When I returned from my walk, hot and sweaty, Frost was sitting in a chair in the front room. After a drink of Pepsi-Cola we went downtown to shop, first at Wood's Market, next at the Grand Union, then at Marshall's Hardware Store, and finally at Durfee and Waite's furniture store. We drove down to the Eastern State's Farmer's Exchange where he bought a couple of bags of grain, and to Concetto Paulino's greenhouse where he bought two boxes of petunias. He was interested in Paulino and in Mr. Parent, who had dropped in to buy some young plants. We stopped to look over the falls at the bridge when we were first downtown, and as he looked at the water thundering over and the whirlpool racing around below the falls, he wondered "how the banks could ever hold the rivers in leash."
As we passed the Congregational Church, he said, "I don't go to church but I look in the windows," (i.e., he knows what's going on inside the church—in religion). He praised Churchill; struck out at Stalin, whom he thought would probably wait patiently to get from the U.S. what others like Trotsky, for example, would get only by impatience. He was upset at Robert Dragon, who is supposed to plough his garden, because he goes fishing on the first sunshiny day rather than stick to his job. But he was amused at the Dragons who are having a big pre-wake celebration in anticipation of the death of the old man. The latter has been dying these many months.

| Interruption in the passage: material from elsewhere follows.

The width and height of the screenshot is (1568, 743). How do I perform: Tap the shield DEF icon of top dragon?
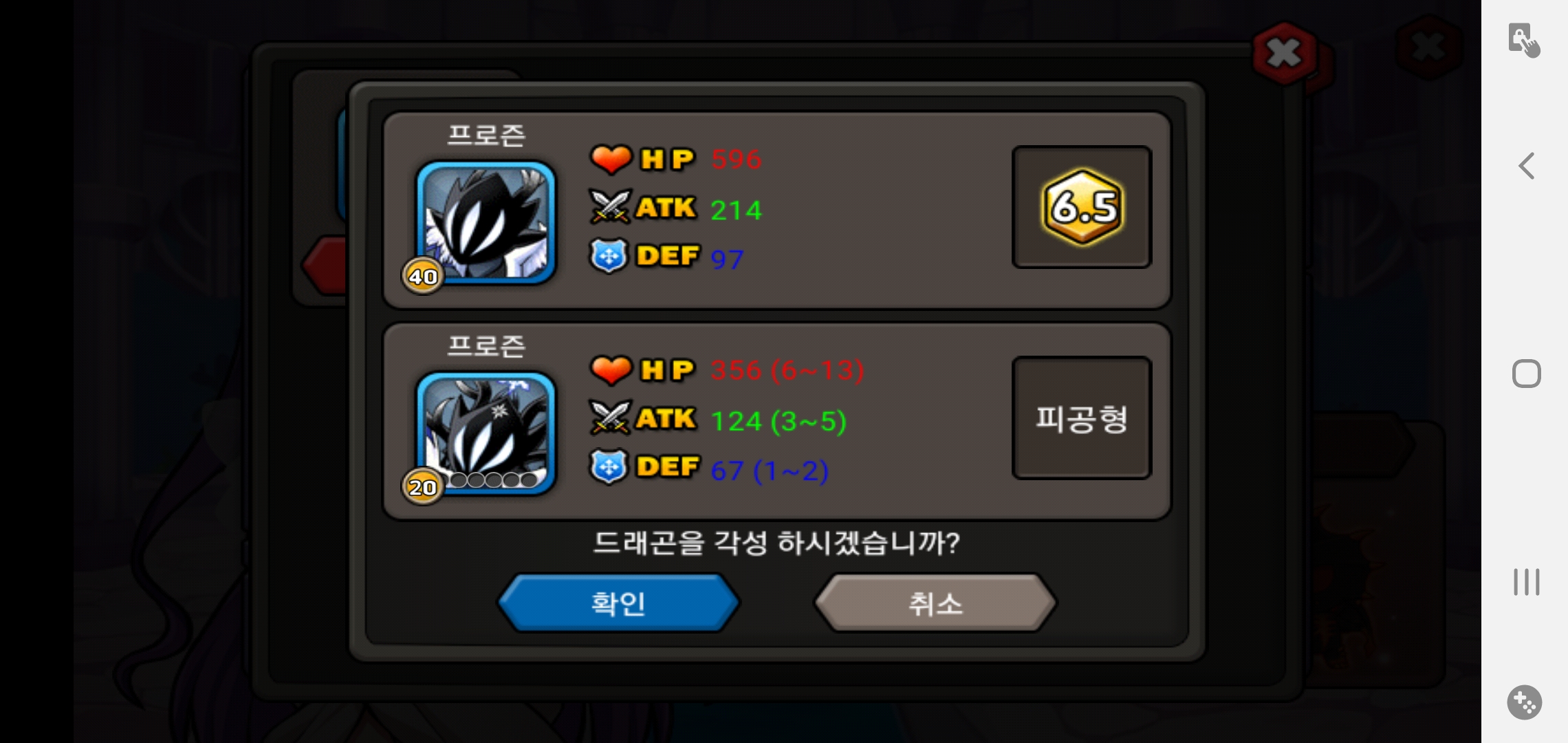coord(609,256)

I drove him up to the Homer Noble farm. At the turn-off, by the mail box, he got out to recover his rubbers and topcoat hidden in the wayside bushes. We fed and watered the chickens, fetched wood, hefted the bags of grain, and then went inside to talk. He had a stack of books and among these was T.S. Eliot's Four Quartets.
He first asked me to read and discuss it, but I deferred to him. He read here and there, especially from "East Coker," and what a job he did on it: He analyzed its structure, word usage, thought content, examining it closely. Certainly he made it seem like very inferior poetry—very decadent.